Stuxnet is a specialized malware targeting supervisory control and data acquisition (SCADA) systems running Siemens SIMATIC software for process visualization and system control, ENISA explained. SCADA systems monitor and control industrial processes, such as those in nuclear power plants or in facilities for water treatment.
The Stuxnet malware uses several vulnerabilities in the underlying Windows operating system for infection and propagation. Infection works via USB drives or open network shares. A root kit component hides the content of the malware on infected systems. An infected system can usually be controlled remotely by the attacker. In the end this means that the attacker can gain full control of the respective facility.
Siemens recommends using TrendMicro’s Sysclean tool for removing the Stuxnet malware. Siemens said it knows of 15 systems that have been infected worldwide.

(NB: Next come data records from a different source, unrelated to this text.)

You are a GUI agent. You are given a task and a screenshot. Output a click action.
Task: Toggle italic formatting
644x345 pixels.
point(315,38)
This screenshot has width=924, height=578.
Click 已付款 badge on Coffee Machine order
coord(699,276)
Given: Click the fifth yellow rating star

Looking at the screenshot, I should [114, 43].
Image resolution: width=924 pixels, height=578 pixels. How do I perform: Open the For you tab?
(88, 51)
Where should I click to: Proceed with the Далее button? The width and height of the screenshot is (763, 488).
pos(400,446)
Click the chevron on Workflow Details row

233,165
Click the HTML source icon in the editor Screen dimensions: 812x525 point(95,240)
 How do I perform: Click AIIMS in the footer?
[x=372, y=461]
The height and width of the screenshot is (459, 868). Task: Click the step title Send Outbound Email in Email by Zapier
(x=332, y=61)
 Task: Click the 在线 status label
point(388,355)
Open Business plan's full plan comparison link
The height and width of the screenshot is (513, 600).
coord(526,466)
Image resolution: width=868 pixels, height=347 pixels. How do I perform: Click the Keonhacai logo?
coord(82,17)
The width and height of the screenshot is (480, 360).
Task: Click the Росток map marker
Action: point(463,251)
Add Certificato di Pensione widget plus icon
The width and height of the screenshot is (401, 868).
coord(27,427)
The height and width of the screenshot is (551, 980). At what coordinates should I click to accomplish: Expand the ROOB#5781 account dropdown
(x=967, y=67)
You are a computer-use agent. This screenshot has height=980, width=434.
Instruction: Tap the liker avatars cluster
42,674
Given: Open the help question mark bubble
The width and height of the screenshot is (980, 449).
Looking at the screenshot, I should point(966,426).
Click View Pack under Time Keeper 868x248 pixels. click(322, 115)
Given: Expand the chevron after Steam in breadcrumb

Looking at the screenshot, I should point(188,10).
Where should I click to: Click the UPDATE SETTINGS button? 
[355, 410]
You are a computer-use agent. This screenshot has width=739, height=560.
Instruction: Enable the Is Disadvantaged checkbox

“After Stuxnet, the currently prevailing philosophies on [critical information infrastructure protection] will have to be reconsidered. They should be developed to withstand these new types of sophisticated attack methods. Now, that Stuxnet and its implemented principles have become public, we may see more of these kinds of attacks. All security actors will thus have to be working more closely together and develop better and more coordinated strategies”, said Udo Helmbrecht, executive director of ENISA.